Quote the listing below from its first line through the line containing "tap(802, 71)", reproducing every line unchanged.
:: Input material ::
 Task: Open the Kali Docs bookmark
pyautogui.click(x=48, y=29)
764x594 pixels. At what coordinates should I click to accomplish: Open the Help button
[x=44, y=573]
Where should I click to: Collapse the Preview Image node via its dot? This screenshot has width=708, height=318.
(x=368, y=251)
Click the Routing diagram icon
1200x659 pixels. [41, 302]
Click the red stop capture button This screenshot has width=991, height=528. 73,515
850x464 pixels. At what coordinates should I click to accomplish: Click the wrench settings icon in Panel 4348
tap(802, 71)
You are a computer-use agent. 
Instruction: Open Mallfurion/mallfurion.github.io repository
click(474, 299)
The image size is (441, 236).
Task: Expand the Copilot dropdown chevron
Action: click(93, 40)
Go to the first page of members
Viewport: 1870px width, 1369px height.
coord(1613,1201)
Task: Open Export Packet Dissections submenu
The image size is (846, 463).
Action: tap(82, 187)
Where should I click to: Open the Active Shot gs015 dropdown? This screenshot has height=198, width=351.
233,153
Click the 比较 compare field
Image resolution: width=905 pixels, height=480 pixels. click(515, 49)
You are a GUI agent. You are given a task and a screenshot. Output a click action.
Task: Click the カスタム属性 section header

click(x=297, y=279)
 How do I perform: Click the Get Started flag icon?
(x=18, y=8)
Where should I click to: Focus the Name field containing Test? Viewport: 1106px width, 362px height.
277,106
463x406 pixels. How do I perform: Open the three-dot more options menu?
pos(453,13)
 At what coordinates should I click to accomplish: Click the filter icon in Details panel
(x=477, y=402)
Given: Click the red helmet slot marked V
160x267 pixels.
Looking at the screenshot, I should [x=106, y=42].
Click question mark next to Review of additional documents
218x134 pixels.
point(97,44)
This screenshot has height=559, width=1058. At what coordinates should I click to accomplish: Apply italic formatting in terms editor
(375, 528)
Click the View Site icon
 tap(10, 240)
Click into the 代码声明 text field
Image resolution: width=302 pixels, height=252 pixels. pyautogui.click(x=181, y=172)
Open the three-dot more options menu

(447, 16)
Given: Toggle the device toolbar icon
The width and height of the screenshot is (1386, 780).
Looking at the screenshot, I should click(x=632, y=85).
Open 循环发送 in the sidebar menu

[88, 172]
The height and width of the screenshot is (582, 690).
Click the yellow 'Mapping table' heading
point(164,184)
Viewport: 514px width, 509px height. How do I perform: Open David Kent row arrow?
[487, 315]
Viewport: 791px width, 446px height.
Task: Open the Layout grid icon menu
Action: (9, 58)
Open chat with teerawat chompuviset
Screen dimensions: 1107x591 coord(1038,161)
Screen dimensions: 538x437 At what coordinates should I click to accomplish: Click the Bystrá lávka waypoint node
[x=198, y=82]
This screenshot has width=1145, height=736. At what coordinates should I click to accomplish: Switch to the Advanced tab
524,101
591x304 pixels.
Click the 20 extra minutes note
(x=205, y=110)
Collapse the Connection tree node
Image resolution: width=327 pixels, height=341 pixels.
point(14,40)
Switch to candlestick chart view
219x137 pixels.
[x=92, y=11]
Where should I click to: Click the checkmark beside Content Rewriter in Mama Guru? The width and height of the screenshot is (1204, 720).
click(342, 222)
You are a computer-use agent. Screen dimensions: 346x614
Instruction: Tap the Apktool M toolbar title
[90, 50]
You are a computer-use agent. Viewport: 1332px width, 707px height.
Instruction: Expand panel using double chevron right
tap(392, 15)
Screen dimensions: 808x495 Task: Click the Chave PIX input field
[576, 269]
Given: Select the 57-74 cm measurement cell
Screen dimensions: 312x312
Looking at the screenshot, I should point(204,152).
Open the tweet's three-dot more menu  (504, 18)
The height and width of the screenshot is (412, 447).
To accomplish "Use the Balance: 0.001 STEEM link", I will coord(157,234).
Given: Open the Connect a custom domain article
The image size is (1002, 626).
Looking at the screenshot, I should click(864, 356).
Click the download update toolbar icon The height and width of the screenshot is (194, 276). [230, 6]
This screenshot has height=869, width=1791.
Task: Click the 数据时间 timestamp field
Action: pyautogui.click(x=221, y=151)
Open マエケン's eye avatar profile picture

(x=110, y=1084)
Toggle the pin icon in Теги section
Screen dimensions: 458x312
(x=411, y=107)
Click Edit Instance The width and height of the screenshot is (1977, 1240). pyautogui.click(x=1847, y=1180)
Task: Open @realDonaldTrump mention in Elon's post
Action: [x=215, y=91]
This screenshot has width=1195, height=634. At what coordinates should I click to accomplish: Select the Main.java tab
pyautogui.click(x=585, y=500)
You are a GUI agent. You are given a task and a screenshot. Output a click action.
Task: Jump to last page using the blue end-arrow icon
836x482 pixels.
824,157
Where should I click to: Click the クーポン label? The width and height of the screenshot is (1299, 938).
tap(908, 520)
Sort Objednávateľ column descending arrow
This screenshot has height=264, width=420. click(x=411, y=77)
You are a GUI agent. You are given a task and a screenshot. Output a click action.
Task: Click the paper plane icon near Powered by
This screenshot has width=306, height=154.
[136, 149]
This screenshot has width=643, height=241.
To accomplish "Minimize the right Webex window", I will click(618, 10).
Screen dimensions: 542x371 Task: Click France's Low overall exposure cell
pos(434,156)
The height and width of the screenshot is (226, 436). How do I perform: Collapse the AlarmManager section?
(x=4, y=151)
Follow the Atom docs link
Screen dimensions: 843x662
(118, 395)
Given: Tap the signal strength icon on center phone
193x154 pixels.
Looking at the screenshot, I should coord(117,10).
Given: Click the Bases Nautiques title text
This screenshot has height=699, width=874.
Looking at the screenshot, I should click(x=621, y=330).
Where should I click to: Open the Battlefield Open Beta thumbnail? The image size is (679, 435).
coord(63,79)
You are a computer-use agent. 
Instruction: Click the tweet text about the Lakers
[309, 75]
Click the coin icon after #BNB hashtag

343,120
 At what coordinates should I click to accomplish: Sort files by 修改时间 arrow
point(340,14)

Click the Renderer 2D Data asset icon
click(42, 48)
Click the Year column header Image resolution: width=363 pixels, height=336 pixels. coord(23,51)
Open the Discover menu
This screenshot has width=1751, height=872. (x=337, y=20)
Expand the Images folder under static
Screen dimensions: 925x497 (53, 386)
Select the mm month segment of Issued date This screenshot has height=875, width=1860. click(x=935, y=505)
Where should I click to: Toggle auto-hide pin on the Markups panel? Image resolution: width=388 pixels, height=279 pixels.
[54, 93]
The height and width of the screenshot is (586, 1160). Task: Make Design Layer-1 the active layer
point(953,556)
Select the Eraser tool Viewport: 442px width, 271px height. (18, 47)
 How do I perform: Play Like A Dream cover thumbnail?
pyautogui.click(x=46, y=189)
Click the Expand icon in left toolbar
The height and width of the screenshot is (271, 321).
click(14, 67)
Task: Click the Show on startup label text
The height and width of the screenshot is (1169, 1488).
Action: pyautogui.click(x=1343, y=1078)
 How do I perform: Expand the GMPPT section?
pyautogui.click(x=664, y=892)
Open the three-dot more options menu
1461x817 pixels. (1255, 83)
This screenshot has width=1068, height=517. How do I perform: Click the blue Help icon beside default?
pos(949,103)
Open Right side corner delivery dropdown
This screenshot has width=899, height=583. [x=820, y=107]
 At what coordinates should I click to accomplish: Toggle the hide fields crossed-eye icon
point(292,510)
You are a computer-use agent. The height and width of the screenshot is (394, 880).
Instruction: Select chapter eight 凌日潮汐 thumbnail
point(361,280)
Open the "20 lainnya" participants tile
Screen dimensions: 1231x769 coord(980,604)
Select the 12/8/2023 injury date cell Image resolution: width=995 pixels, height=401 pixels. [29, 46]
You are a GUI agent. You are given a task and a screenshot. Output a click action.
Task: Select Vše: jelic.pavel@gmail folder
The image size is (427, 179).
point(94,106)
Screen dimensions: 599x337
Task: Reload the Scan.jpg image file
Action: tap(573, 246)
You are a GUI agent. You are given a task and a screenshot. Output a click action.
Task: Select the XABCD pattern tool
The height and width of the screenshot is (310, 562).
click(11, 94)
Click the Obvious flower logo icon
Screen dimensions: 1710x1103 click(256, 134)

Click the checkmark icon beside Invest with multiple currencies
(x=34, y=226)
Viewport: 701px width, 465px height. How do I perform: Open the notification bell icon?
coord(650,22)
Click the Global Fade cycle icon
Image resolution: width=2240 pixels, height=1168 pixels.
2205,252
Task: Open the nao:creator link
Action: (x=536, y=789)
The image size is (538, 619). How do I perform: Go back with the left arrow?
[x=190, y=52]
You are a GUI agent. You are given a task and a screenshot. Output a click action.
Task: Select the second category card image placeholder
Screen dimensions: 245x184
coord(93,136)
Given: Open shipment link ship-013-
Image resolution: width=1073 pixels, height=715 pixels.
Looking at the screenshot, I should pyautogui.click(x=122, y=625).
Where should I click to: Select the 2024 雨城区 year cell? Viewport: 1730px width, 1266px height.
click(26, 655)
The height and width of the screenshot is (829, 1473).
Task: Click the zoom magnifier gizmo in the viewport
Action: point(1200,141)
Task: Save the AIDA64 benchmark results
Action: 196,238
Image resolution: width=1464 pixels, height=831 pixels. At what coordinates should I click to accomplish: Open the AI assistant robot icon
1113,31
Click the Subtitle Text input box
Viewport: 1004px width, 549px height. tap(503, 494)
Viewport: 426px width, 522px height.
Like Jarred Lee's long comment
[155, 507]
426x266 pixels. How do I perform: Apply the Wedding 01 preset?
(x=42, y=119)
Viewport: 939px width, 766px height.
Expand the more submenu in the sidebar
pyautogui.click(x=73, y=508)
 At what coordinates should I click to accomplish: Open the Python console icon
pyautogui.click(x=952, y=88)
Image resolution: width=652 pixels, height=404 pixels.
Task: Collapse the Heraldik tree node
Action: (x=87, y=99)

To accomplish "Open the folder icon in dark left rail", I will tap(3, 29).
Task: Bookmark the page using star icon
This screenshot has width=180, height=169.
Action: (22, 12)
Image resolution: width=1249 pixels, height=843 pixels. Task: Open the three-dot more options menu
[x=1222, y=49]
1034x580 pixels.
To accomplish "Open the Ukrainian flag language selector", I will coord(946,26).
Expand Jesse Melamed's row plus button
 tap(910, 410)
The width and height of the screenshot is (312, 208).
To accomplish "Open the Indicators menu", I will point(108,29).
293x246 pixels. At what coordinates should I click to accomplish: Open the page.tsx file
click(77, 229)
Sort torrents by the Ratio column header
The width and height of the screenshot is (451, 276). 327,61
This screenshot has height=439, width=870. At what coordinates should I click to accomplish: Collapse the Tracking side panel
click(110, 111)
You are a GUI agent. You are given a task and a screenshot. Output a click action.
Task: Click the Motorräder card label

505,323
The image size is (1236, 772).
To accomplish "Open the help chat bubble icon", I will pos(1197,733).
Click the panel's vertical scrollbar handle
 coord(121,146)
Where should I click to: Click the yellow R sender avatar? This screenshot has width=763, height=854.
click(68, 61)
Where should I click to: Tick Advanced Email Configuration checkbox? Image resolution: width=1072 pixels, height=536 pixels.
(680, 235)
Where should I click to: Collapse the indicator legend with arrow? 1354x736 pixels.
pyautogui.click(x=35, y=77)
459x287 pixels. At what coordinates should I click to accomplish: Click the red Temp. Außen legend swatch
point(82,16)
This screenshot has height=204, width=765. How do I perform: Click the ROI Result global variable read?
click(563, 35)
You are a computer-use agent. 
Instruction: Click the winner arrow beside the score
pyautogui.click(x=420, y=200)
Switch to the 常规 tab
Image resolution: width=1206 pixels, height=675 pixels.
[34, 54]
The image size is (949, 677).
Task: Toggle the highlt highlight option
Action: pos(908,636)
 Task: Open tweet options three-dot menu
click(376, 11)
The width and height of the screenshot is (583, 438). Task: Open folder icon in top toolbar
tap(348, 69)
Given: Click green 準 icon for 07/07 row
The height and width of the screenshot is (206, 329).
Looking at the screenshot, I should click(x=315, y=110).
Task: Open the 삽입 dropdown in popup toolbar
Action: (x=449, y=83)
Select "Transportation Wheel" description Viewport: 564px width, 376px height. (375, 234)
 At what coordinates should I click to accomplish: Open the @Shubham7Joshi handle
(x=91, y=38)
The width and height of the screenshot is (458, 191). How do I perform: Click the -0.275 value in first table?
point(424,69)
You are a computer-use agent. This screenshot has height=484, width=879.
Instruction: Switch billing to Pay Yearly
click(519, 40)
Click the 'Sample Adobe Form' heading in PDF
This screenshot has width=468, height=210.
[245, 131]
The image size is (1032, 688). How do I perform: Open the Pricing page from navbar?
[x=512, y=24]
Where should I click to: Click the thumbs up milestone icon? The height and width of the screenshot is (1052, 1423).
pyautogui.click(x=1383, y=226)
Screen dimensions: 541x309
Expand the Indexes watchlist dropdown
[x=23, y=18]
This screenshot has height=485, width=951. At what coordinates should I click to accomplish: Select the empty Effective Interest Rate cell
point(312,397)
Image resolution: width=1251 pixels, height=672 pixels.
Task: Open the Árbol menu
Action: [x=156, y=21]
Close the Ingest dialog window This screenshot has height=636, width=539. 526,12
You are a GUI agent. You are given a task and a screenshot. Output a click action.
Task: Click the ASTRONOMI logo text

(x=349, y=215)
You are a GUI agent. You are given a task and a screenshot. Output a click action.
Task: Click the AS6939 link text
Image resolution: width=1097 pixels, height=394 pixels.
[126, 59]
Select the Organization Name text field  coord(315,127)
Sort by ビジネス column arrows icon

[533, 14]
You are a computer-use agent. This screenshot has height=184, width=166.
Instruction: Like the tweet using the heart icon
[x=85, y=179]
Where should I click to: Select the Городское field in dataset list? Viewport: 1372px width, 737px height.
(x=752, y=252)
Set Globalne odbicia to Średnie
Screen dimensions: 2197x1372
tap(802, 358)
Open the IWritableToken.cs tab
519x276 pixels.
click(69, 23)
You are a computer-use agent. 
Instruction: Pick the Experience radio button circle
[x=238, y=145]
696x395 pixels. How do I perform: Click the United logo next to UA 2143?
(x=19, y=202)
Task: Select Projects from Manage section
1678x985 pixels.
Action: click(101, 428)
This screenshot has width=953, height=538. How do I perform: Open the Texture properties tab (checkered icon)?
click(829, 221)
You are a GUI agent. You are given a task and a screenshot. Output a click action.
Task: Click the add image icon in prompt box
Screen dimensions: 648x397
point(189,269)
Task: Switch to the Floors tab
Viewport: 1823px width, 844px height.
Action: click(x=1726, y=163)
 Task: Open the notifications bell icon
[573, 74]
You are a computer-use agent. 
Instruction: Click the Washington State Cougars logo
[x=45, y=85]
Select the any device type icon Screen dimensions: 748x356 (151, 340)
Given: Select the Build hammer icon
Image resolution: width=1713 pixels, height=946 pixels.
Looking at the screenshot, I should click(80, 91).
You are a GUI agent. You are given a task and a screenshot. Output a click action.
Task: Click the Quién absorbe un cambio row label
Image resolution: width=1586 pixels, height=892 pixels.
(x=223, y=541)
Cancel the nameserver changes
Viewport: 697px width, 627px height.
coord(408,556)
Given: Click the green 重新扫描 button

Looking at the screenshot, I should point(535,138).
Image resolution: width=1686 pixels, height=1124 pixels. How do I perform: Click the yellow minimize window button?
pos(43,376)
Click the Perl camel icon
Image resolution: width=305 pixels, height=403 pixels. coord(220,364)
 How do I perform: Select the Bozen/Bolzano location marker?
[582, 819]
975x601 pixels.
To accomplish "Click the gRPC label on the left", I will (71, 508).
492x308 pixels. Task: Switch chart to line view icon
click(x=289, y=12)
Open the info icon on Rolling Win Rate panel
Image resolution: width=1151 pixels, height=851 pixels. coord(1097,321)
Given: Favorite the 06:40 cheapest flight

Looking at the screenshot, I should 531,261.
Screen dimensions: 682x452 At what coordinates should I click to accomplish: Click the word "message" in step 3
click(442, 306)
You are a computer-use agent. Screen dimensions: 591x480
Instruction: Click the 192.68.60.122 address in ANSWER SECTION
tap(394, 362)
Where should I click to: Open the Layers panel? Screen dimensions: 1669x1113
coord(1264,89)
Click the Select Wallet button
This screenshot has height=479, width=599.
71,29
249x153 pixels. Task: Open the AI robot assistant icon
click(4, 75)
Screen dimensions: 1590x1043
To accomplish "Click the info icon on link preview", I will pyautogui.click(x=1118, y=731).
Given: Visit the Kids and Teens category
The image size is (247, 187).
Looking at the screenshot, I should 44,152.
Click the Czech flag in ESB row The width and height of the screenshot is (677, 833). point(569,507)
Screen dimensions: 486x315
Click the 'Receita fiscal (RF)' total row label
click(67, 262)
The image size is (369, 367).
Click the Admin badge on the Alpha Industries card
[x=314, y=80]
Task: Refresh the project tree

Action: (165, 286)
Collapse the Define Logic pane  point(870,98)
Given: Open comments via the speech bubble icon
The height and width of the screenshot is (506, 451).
:::
◆ Answer for this exercise:
 Task: Open the Kali Docs bookmark
pyautogui.click(x=48, y=29)
764x594 pixels. At what coordinates should I click to accomplish: Open the Help button
[x=44, y=573]
Where should I click to: Collapse the Preview Image node via its dot? This screenshot has width=708, height=318.
(x=368, y=251)
Click the Routing diagram icon
1200x659 pixels. [41, 302]
Click the red stop capture button This screenshot has width=991, height=528. 73,515
850x464 pixels. At what coordinates should I click to accomplish: Click the wrench settings icon in Panel 4348
tap(802, 71)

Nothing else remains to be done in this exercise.